Target Stroke: Best Practice Strategies Cut Door to Thrombolysis Time to <30 Minutes in a Large Urban Academic Comprehensive Stroke Center

Neurohospitalist. 2019 Jan;9(1):22-25. doi: 10.1177/1941874418801443. Epub 2018 Oct 3.


The therapeutic window for acute ischemic stroke with intravenous recombinant tissue plasminogen activator (IV rt-PA) is brief and crucial. The American Heart Association/American Stroke Association Target: Stroke Best Practice Strategies (TSBPS) aim to improve intravenous thrombolysis door-to-needle (DTN) time. We assessed the efficacy of implementation of selected TSBPS to reduce DTN time in a large tertiary care hospital. A multidisciplinary DTN committee assessed causes of delayed DTN time and implemented focused TSBPS in our urban academic medical center. We analyzed door-to-CT time, DTN time, and CT to IV rt-PA time in consecutive patients treated with IV rt-PA over 27 months preimplementation and 13 months postimplementation. One hundred forty-eight patients were included in the preimplementation and 126 in the postimplementation group. We found no significant difference between the groups in demographics, comorbidities, anticoagulation status, prethrombolysis hypertension treatment, arrival by EMS, after-hours arrival, or in stroke etiology. After implementation, median DTN time improved from 59 (interquartile range [IQR]: 52-80) to 29 (IQR: 20-41) minutes (P < .001). Door-to-CT time decreased from 17 (14-21) to 16 (12-19) minutes (P = .016), and CT-to-IV rt-PA time improved from 43 (IQR: 31-59) to 13 (IQR: 6-23) minutes (P < .001).
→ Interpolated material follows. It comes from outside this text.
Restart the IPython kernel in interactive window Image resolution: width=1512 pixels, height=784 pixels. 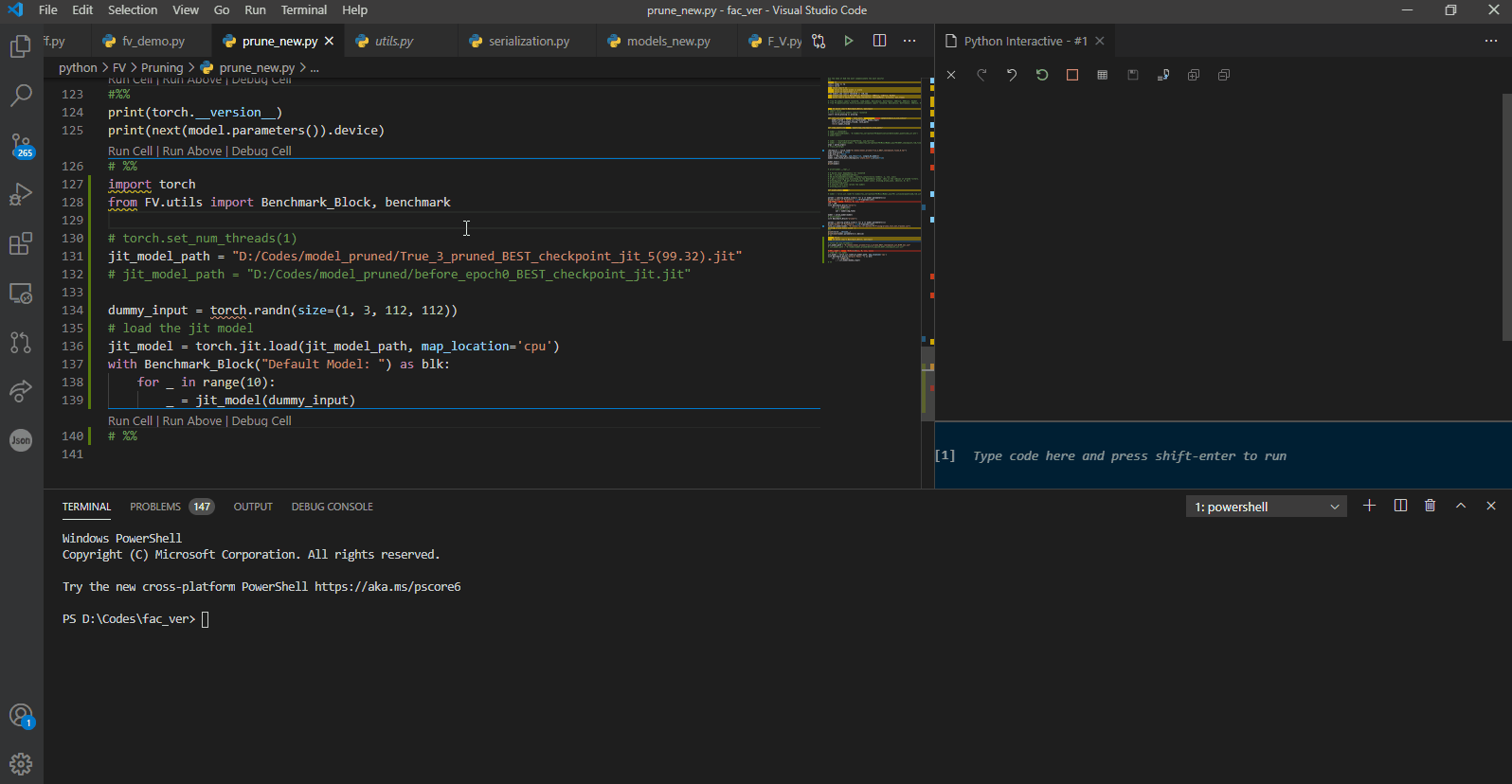click(x=1042, y=75)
Rates of symptomatic intracranial hemorrhage (2.7% vs 3.2%, P = .82) and treatment of stroke mimics (9% vs 13%, P = .31) were similar in both the groups. Individualized hospital gap analysis identifies targeted interventions that lead to rapid and sustained improvement in treatment times.

Keywords: acute ischemic stroke; door to needle; target stroke; thrombolysis.